Provider Configuration Options

Option	Type	Description
`order`	string[]	List of providers to try in order
`require_parameters`	boolean	Only use providers supporting all request parameters
`allow_fallbacks`	boolean	Allow providers not in the order list as fallback
`data_collection`	"allow" \| "deny"	Control whether providers can use data for training

Strict Provider Selection

Use allow_fallbacks: false to ensure only your specified providers are used.

strict-provider.ts

const response = await client.chat.completions.create({
  model: 'meta-llama/llama-3.1-70b-instruct',
  messages: [{ role: 'user', content: 'Hello' }],
  // @ts-expect-error - OpenRouter extension
  provider: {
    order: ['Together'],       // Only use Together
    allow_fallbacks: false     // Don't fall back to other providers
  }
});

// If Together is unavailable, the request will fail
// instead of routing to another provider

Availability Risk

Disabling fallbacks means your request will fail if all specified providers are unavailable.

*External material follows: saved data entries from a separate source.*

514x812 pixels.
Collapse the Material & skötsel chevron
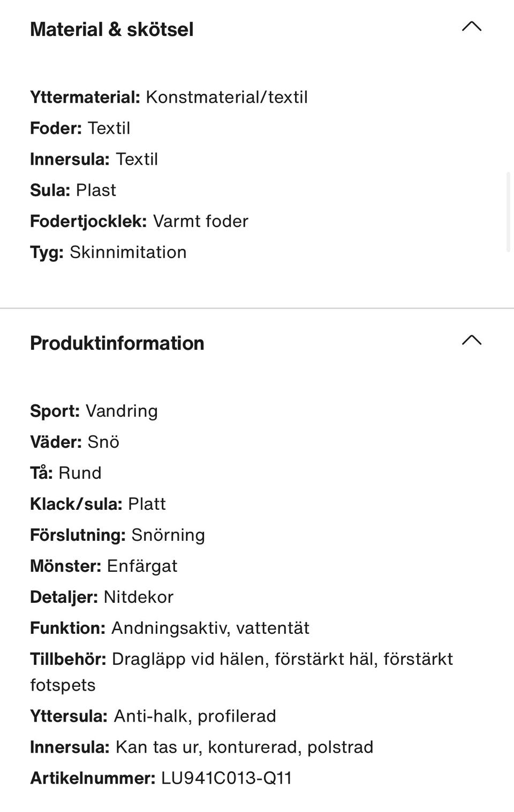click(471, 27)
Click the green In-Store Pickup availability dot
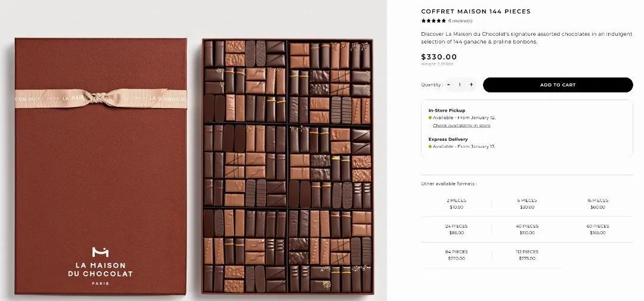 tap(430, 118)
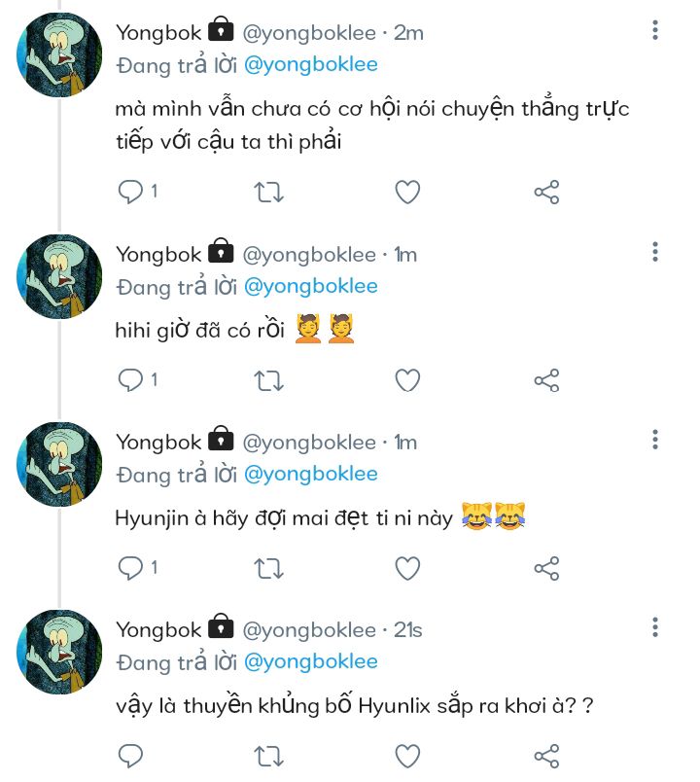Retweet the 2m-old tweet
Viewport: 700px width, 782px height.
[x=268, y=192]
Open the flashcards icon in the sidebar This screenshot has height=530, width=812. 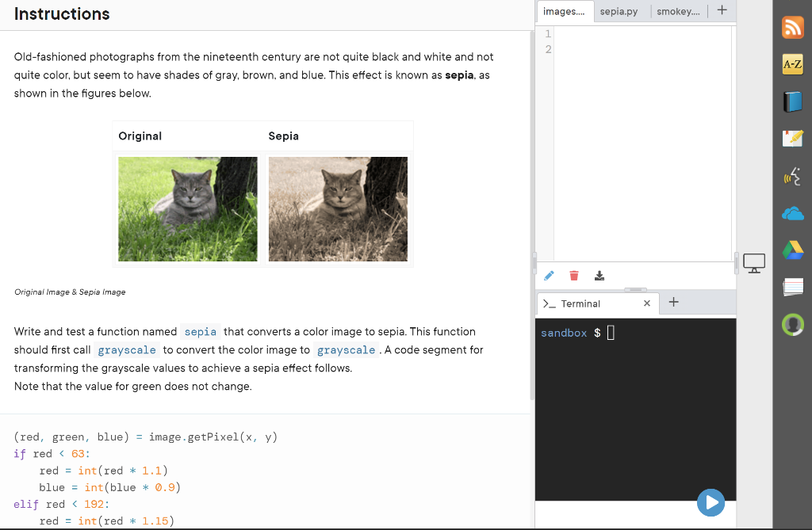pyautogui.click(x=792, y=287)
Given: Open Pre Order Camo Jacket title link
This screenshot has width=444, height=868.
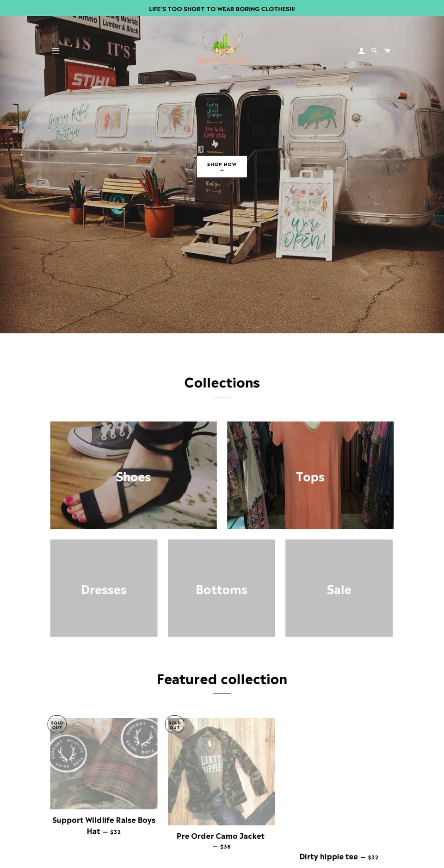Looking at the screenshot, I should pyautogui.click(x=221, y=836).
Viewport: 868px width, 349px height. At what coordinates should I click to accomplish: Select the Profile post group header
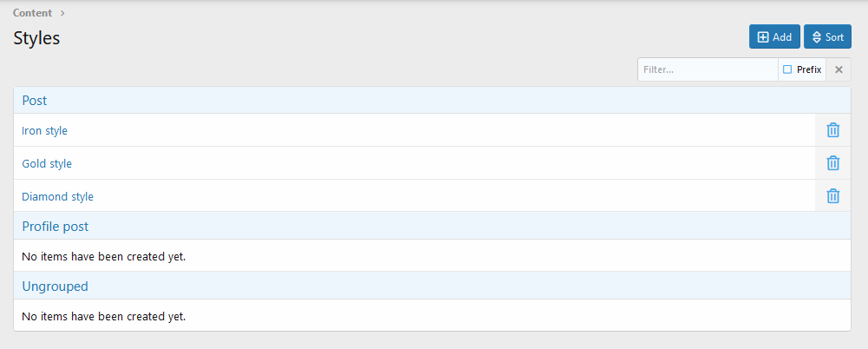point(55,227)
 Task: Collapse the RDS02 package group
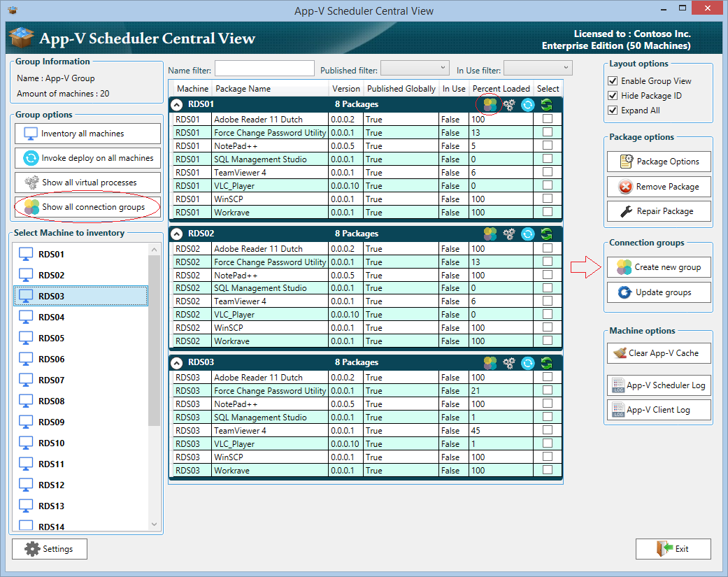point(178,234)
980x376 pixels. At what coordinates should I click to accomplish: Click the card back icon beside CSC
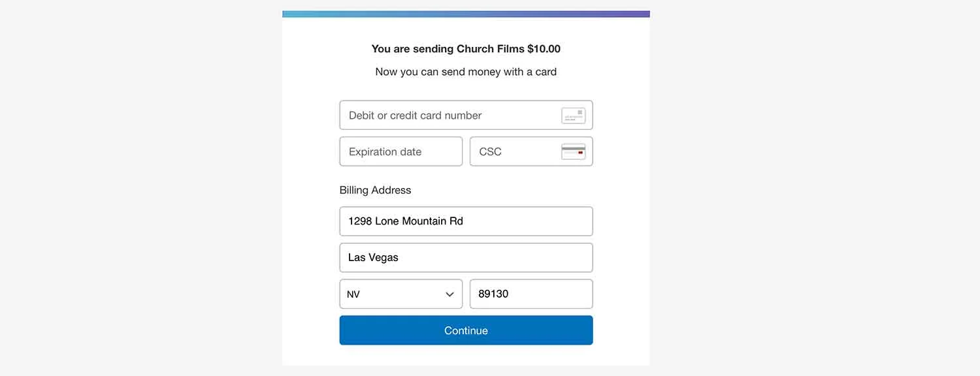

Use this only when provider selection is critical.

Requiring Feature Support

Use require_parameters: true to only route to providers that support all the features you're using.

require-parameters.ts

const response = await client.chat.completions.create({
  model: 'meta-llama/llama-3.1-70b-instruct',
  messages: [{ role: 'user', content: 'Extract data...' }],
  // Using structured outputs
  response_format: {
    type: 'json_schema',
    json_schema: {
      name: 'data',
      schema: { type: 'object', properties: { name: { type: 'string' } } }
    }
  },
  // @ts-expect-error - OpenRouter extension
  provider: {
    require_parameters: true  // Only use providers that support json_schema
  }
});

// Only providers supporting structured outputs will be used

Data Collection Control

Control whether providers can use your data for model training.

data-collection.ts

// Prevent data from being used for training
const response = await client.chat.completions.create({
  model: 'openai/gpt-4o',
  messages: [{ role: 'user', content: 'Confidential business data...' }],
  // @ts-expect-error - OpenRouter extension
  provider: {
    data_collection: 'deny'  // Don't allow data collection
  }
});

// Allow data collection (may reduce costs with some providers)
const response2 = await client.chat.completions.create({
  model: 'openai/gpt-4o',
  messages: [{ role: 'user', content: 'General question...' }],
  // @ts-expect-error - OpenRouter extension
  provider: {
    data_collection: 'allow'
  }
});

Common Providers

Provider	Strengths	Models
OpenAI	Best GPT models, reliable	GPT-4o, GPT-4o-mini
Anthropic	Claude models, safety focus	Claude 3.5 Sonnet
Together	Open models, good pricing	Llama, Mistral
Fireworks	Fast inference, open models	Llama, Mixtral
Groq	Ultra-fast inference	Llama, Mixtral
Google	Gemini models	Gemini 2.0 Flash

curl Example

bash

curl -X POST https://www.superagentstack.com/api/v1/chat/completions \
  -H "Authorization: Bearer $OPENROUTER_KEY" \
  -H "superAgentKey: $SUPER_AGENT_KEY" \
  -H "Content-Type: application/json" \
  -d '{
    "model": "meta-llama/llama-3.1-70b-instruct",
    "messages": [{"role": "user", "content": "Hello"}],
    "provider": {
      "order": ["Together", "Fireworks"],
      "allow_fallbacks": true,
      "data_collection": "deny"
    }
  }'

Best Practices

Enable Fallbacks for Production

Keep allow_fallbacks: true in production to ensure high availability, unless you have strict compliance requirements.

Test Provider Compatibility

Different providers may have slightly different behaviors. Test your application with each provider in your order list.

Monitor Costs

Provider pricing varies significantly. Monitor which providers are being used and adjust your order list to optimize costs.